Friday, January 21, 2005

The Dubious Hockey Stick

Thanks to Slashdot for this MIT Technology Review article about the flawed mathematics behind global warming. The conventional wisdom about global warming is that human activities creating atmospheric CO2 are rapidly ramping up average temperatures. This is based on work by University of Massachusetts geoscientist Michael Mann and colleagues. Two Canadian researchers, Stephen McIntyre and Ross McKitrick, have found what they think is a fundamental flaw in that: by applying a Monte Carlo simulation to the data, it turned out that any data fed in to the model would tend to create a hockey stick shape! McIntyre and McKitrick tried to get their research published in Nature, but it was ultimately rejected; instead, they self-published on their own website.

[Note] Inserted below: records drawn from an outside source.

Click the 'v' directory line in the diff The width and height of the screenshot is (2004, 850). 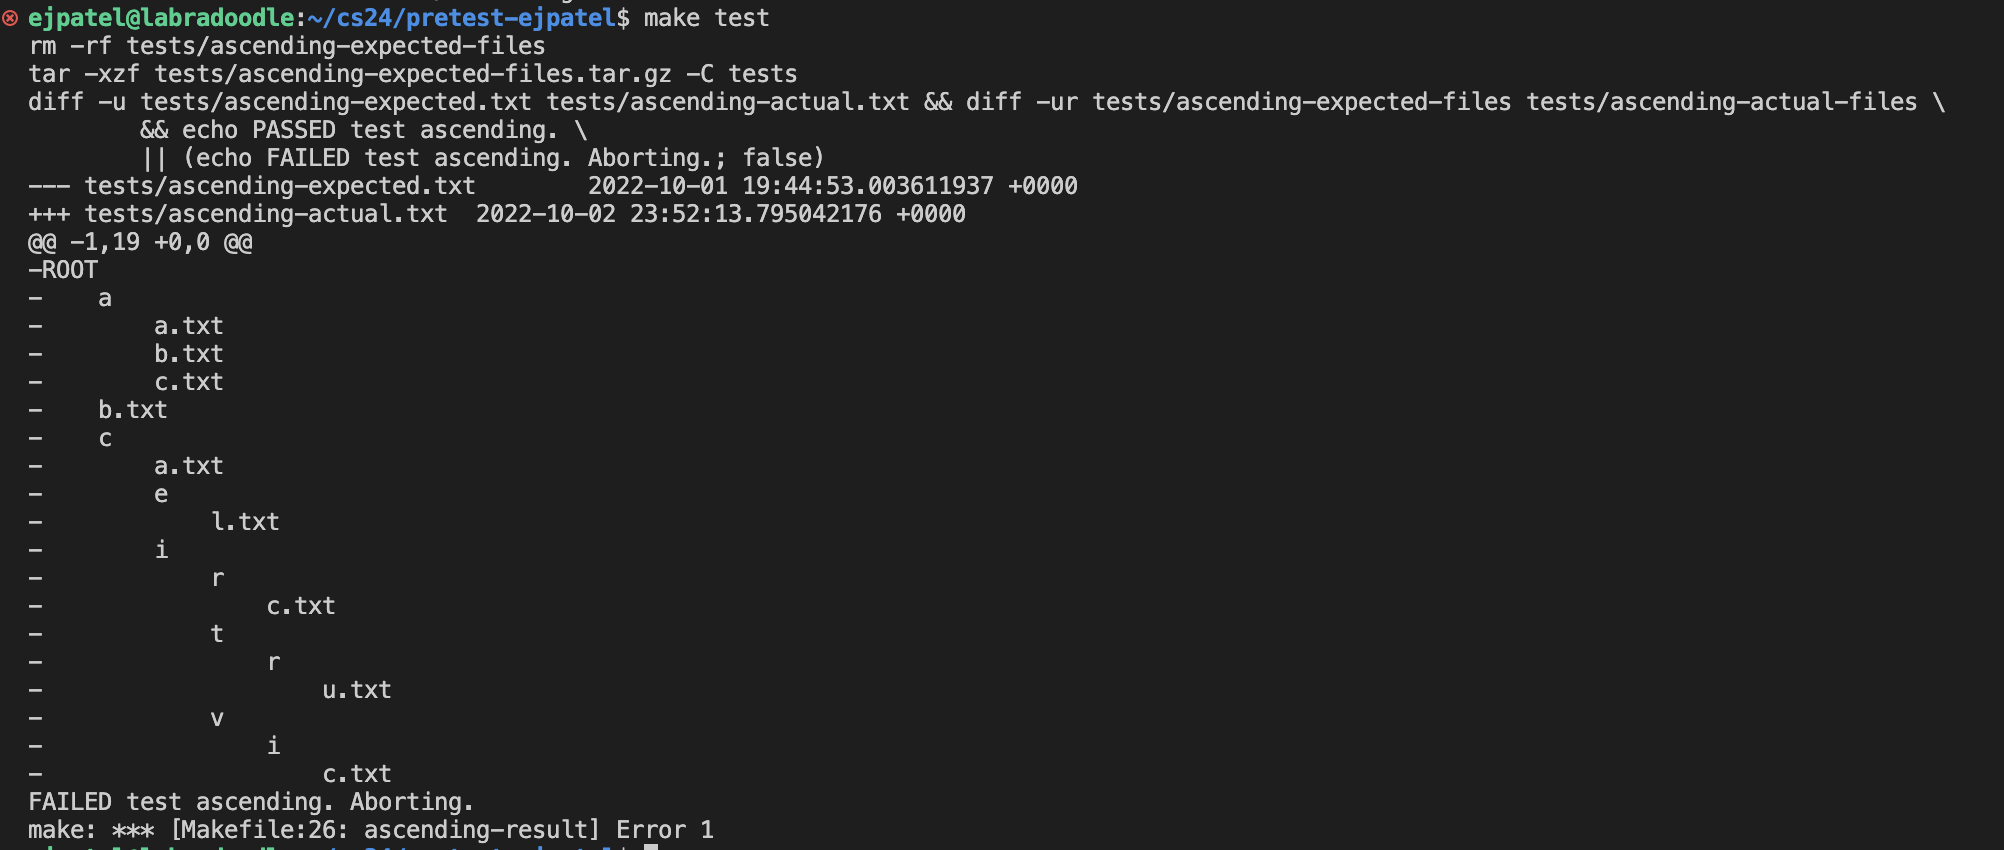coord(217,718)
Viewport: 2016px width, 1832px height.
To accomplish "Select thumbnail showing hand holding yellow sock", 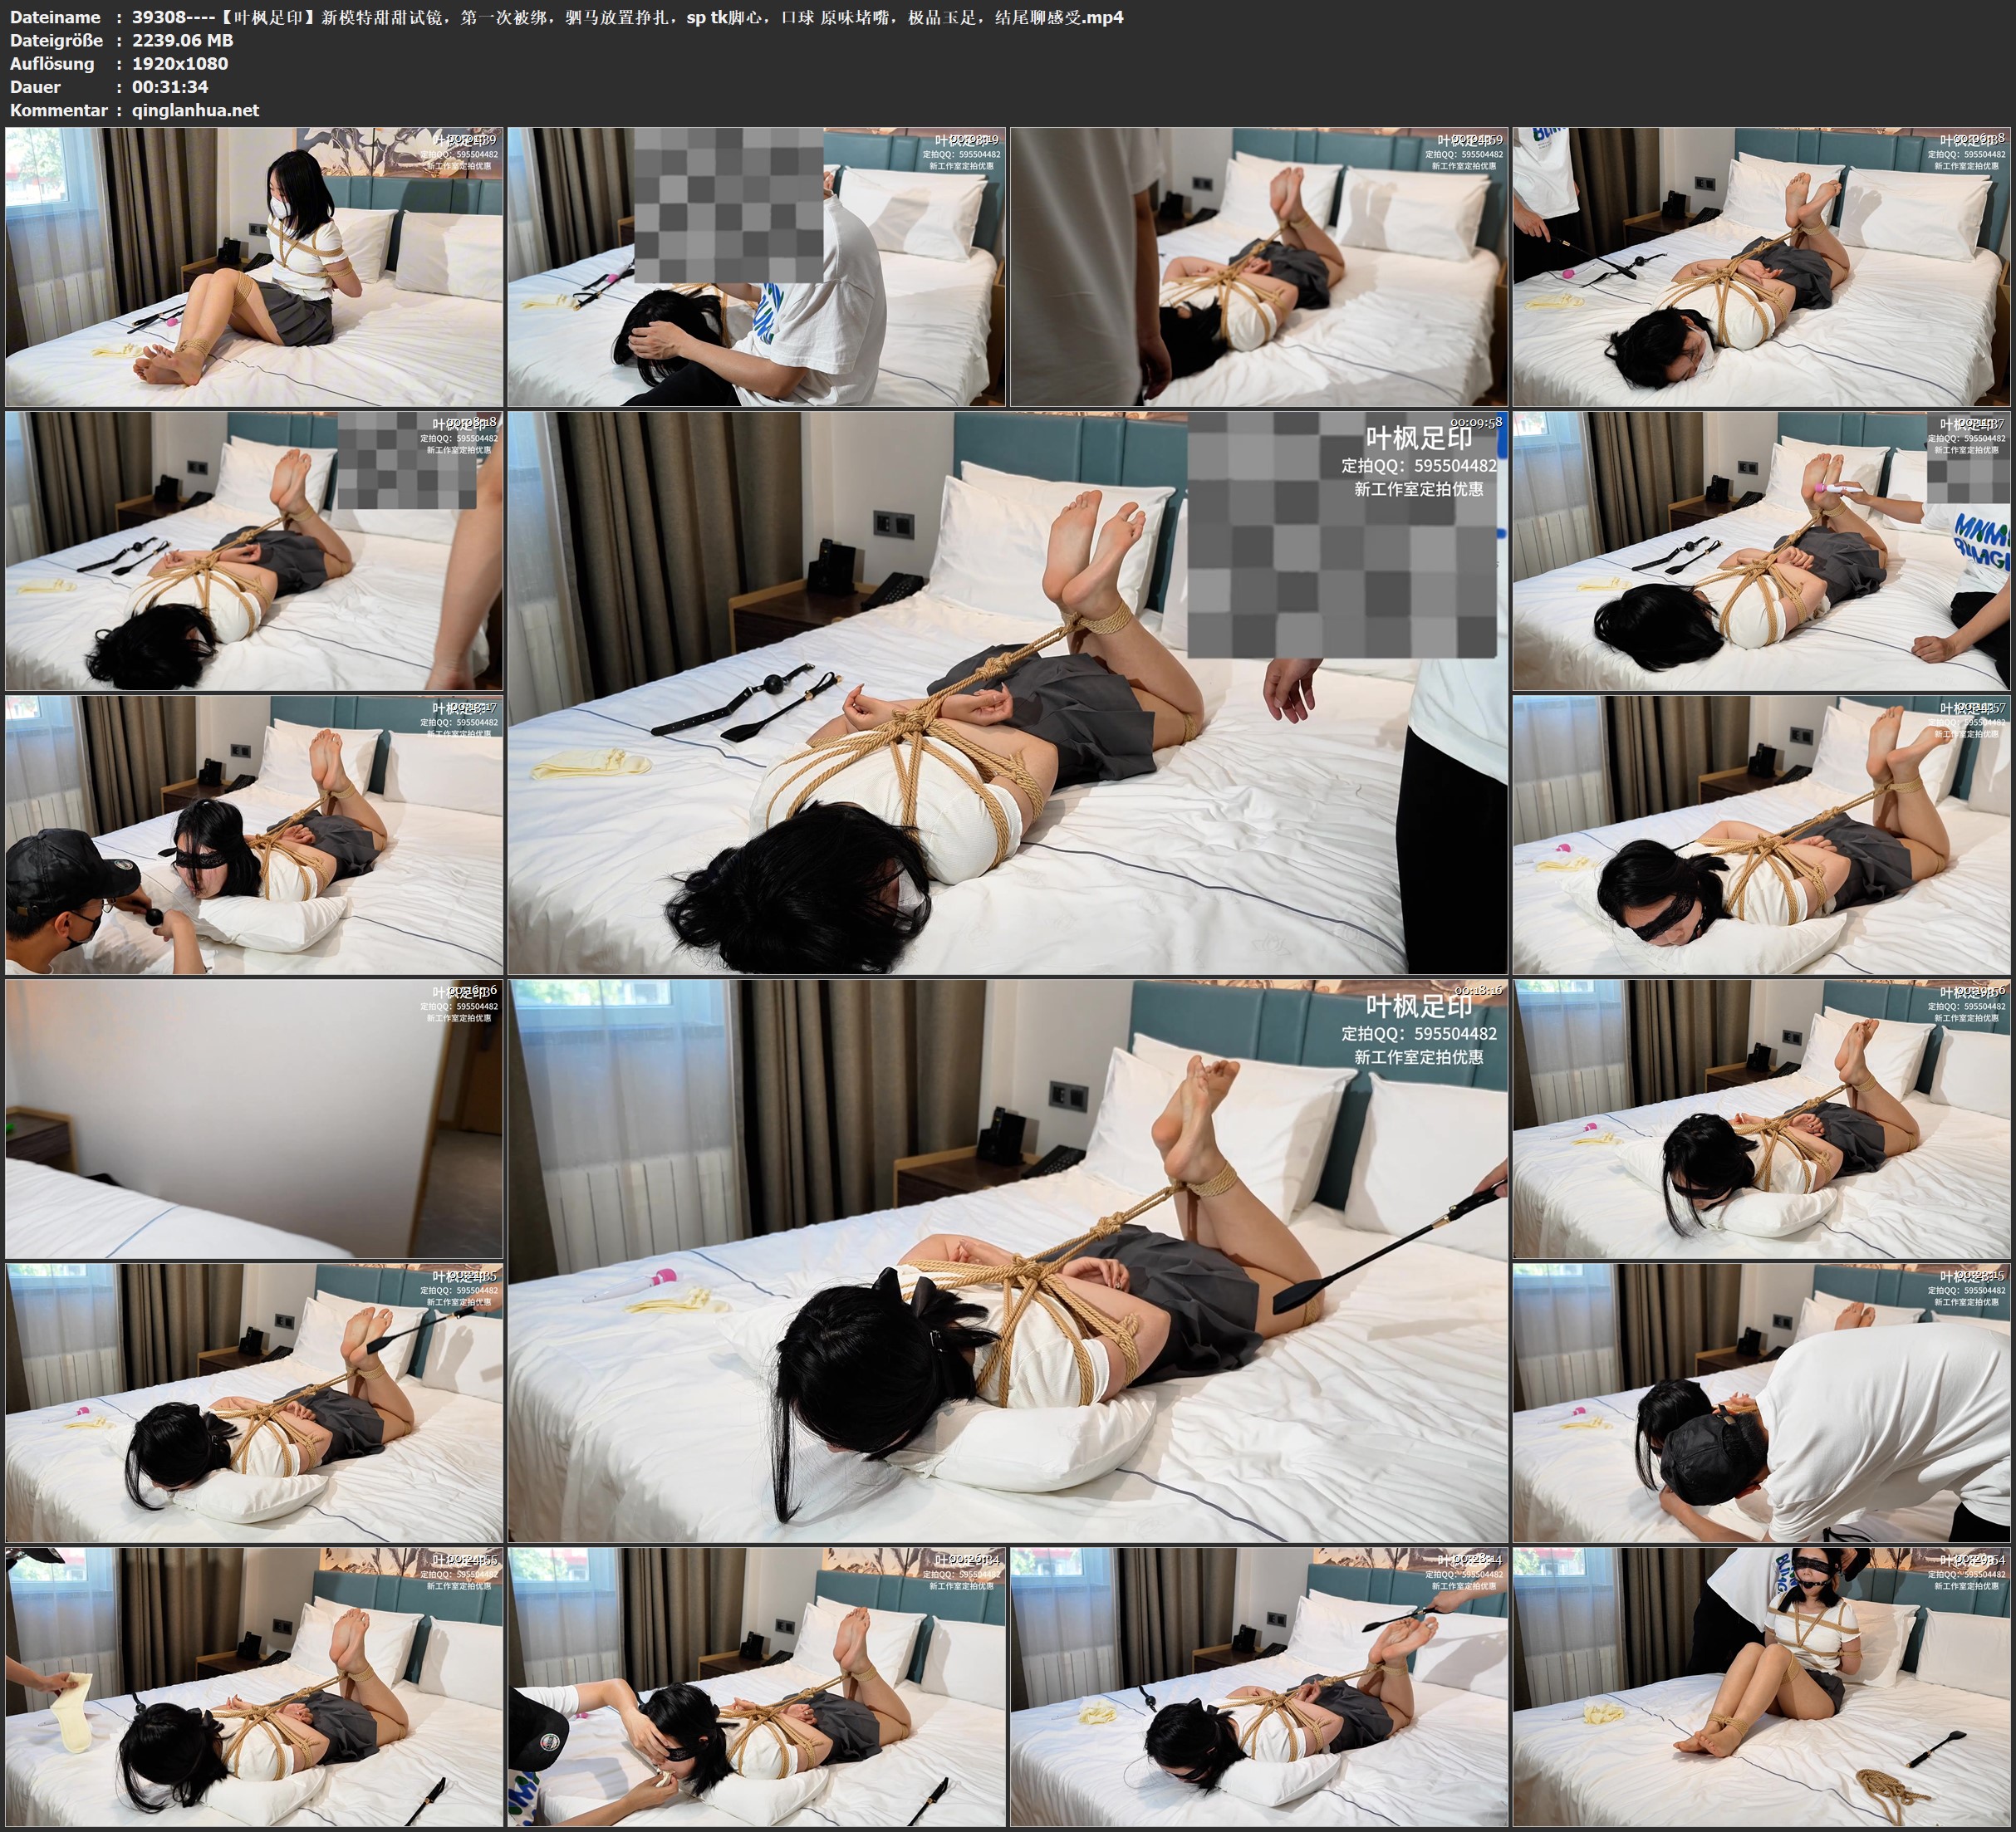I will (254, 1687).
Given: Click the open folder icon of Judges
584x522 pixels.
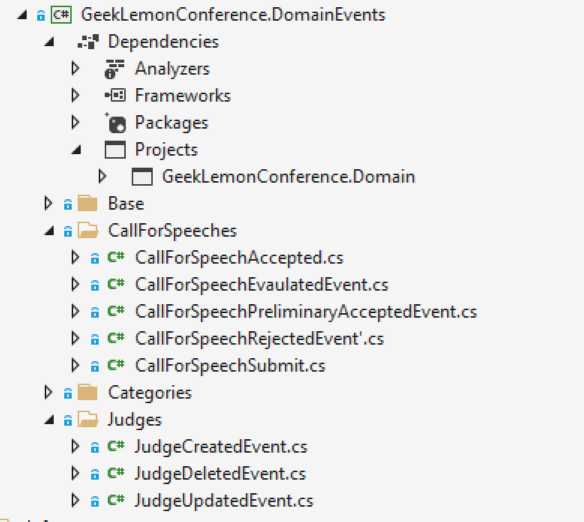Looking at the screenshot, I should click(x=88, y=420).
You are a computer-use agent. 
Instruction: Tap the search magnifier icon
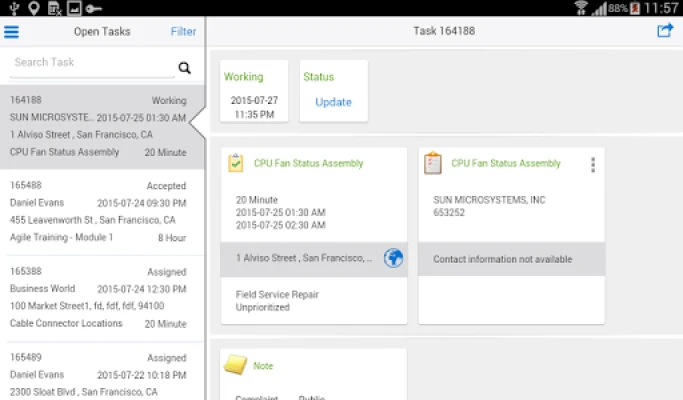pos(184,68)
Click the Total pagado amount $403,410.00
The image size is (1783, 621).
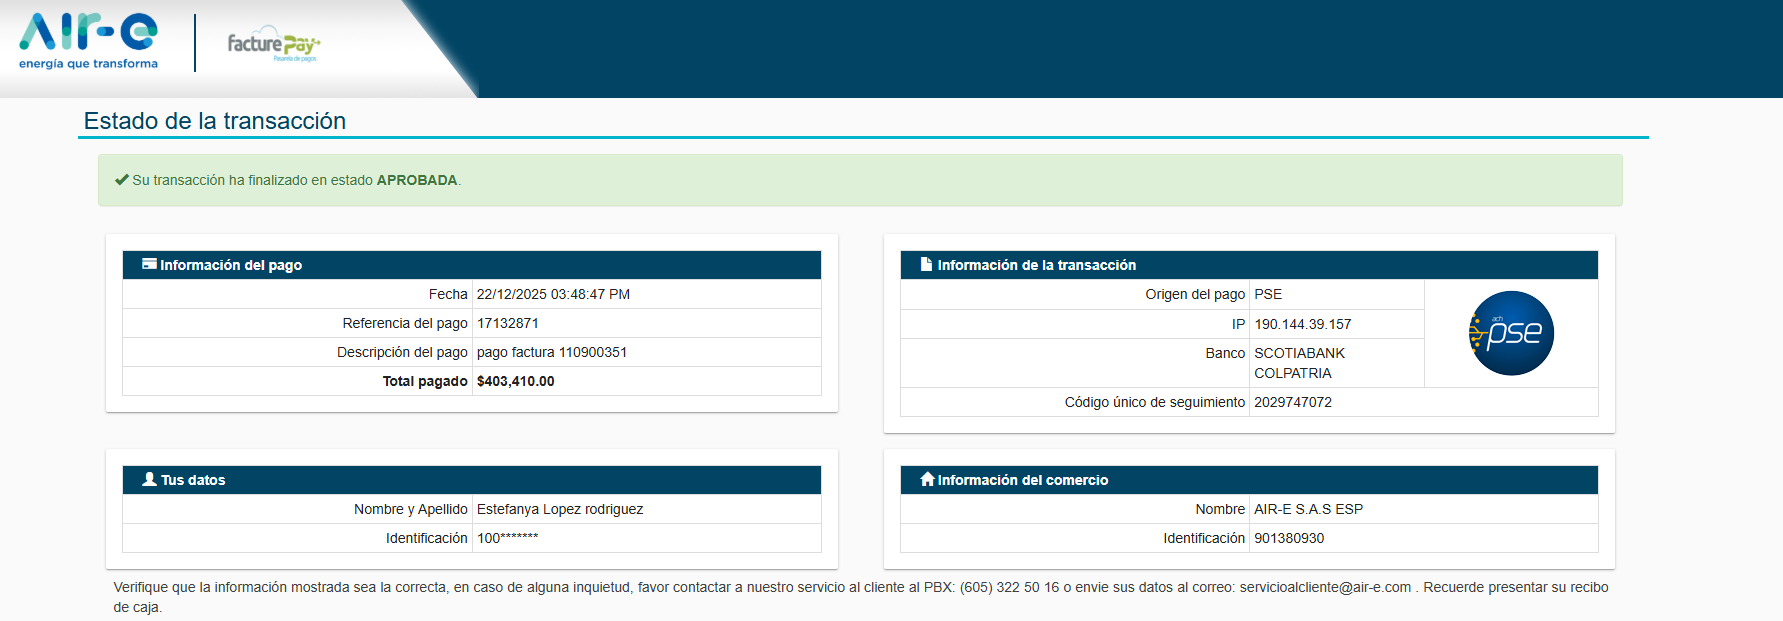pos(515,381)
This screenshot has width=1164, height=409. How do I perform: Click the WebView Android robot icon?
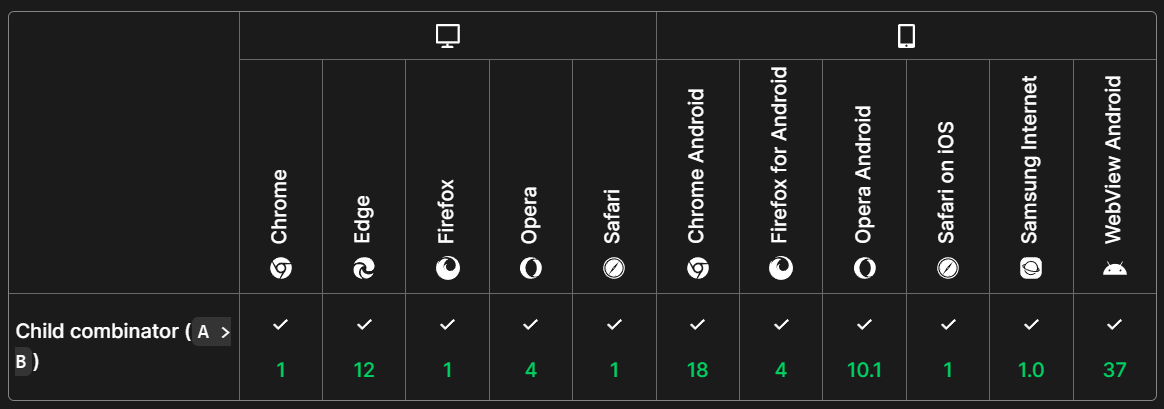pos(1114,268)
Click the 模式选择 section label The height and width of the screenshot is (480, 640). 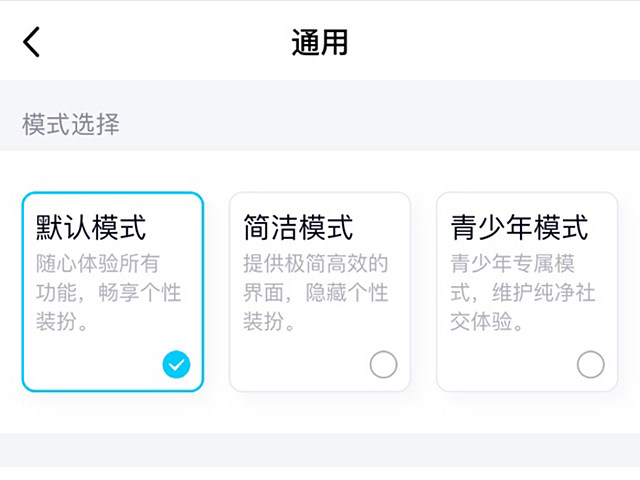[x=71, y=125]
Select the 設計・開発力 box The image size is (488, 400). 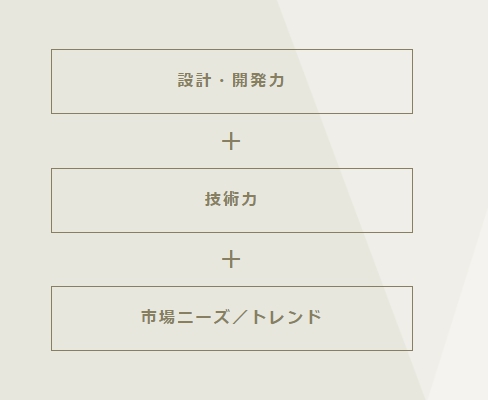click(x=232, y=81)
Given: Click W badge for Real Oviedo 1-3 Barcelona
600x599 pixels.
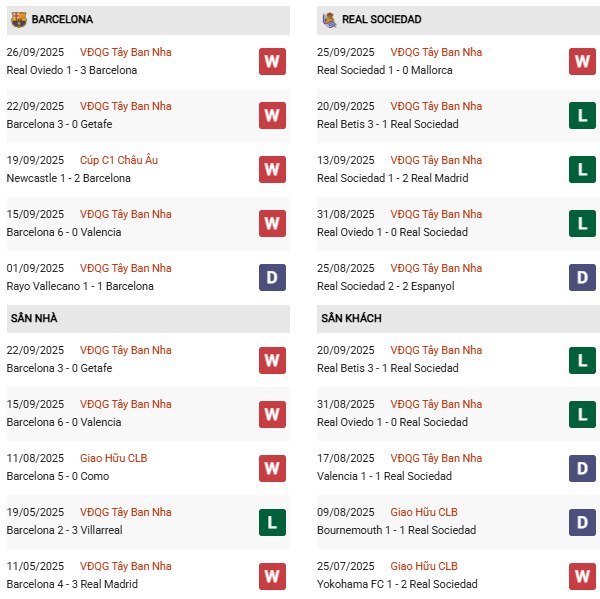Looking at the screenshot, I should pyautogui.click(x=272, y=61).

In some fairness to Mann, that same Slashdot article posts a link to a story rebutting McIntyre and McKitrick's work. He points out an egregious error in an earlier work in a different paper (part of the code used for the modeling incorrectly uses radians rather than degrees, which the raw data is in), but even so, I remain skeptical. As with a lot of environmentalists, there's an itch to throw ad hominems around, which John Quiggan, the author of this piece, scratches in public. Given the apparent difficulty with which McIntyre and McKitrick had in publishing their article, one wonders what the full story, as told by Nature, would be. Moreover, in a note dated January 7, 2005, they write

It is now conceded, for instance, that MBH98 used a decentering procedure that elevated the role of a small group of hockey stick-shaped proxies from the low-order PC#4, right up into the dominant PC#1. This raises a host of important questions about the robustness of the MBH98 results, and one unimportant question. Mann's posting focuses on the unimportant one and hammers at it with furious energy. Our papers will raise and address the important questions, as well as the unimportant one.